Dear Reader,
I have no pithy comments or witty bits of inspiration for you. I've been slogging through the tail end of a depressive episode and about a month of chaos. I am not participating in Camp NaNoWriMo because I have barely had time to write in my daily journal, let alone take care of other tasks and projects. It's been rough going here.
My dear friends, I deeply appreciate you and your faith in me. When I have days where I feel like all is useless and hopeless, Beloved reminds me that I have you all out there eager to read what I have to share. My husband is a dear man and quite smart. I really should listen to him more often when my moods get down and the brain weasels are gnawing on me. I would like to apologize for the fact that I left you all in a lurch. I sincerely planned on doing more writing. Then I got sick for a week. My kids had a surprise superintendent conference that shot one day of work down. I forgot that they had a week off the following week. And there was the business of Easter dinner with my in-laws, which is always an experience.
Now that things are beginning to settle down, I hope to start posting more often. My side business reading Tarot cards is defunct. It is simply because the platform that I was on became unfriendly towards readers like myself who don't fit the newer business model that the new president of the company envisions. I was on there from 2007 until a few weeks ago. It wasn't super profitable but it boosted my confidence a bit to actually make money using a skill that I have.
I've decided to take this as a sign from the Universe that I must focus now on my writing as a serious business effort. I know nothing about marketing. I am rather ignorant about traditional publishing but I seem to be doing ok for a beginner in a niche market as an independent published author.

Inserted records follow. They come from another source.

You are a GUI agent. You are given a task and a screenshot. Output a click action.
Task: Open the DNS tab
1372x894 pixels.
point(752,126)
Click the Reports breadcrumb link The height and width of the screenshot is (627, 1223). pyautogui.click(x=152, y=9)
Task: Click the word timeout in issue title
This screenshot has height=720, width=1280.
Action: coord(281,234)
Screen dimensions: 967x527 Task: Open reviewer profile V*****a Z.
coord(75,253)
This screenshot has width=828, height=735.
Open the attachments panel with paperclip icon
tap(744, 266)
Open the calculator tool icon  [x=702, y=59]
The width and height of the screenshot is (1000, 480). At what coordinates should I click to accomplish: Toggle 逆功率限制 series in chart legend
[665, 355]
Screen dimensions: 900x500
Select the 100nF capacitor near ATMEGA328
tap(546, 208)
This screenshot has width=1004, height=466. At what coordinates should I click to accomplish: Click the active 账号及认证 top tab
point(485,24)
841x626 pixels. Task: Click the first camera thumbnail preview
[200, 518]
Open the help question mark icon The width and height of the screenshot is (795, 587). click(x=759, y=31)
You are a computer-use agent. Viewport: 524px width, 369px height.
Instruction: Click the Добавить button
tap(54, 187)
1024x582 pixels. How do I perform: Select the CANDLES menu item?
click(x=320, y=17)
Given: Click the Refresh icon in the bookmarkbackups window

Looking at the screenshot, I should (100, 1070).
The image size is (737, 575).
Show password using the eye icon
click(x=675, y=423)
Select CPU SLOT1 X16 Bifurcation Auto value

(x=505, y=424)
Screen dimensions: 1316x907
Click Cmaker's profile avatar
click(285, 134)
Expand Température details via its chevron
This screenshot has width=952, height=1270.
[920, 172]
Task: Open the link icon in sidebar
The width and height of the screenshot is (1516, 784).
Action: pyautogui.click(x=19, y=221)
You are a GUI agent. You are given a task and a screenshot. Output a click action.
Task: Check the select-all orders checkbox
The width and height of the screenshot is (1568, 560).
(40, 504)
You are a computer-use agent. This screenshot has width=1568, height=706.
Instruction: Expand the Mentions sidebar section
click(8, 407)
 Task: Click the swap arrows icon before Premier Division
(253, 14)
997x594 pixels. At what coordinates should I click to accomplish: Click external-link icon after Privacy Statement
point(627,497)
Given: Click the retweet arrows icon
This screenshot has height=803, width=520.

I'm attempting to screw my courage to the sticking place and actually submit work to publications. The last time I did that, there wasn't any reply back or anything. The time before that, it was a fly-by-night operation that tried to steal a book that I wrote. I sent them a nastygram and I got my manuscript back, shredded. (This was in the late 90s when people were still accepting paper submissions.) The experience has me a little gun shy about trying to get work out to magazines and such.
But, life has altered my course and I suppose it is time to get to work. Tomorrow, I will not be on-line and there will not be a post because I am going to the eye doctor to get checked for glaucoma. I am as nervous as a cat in a rocking chair factory but Beloved is confident that everything will go well. Look for another post from me on Thursday.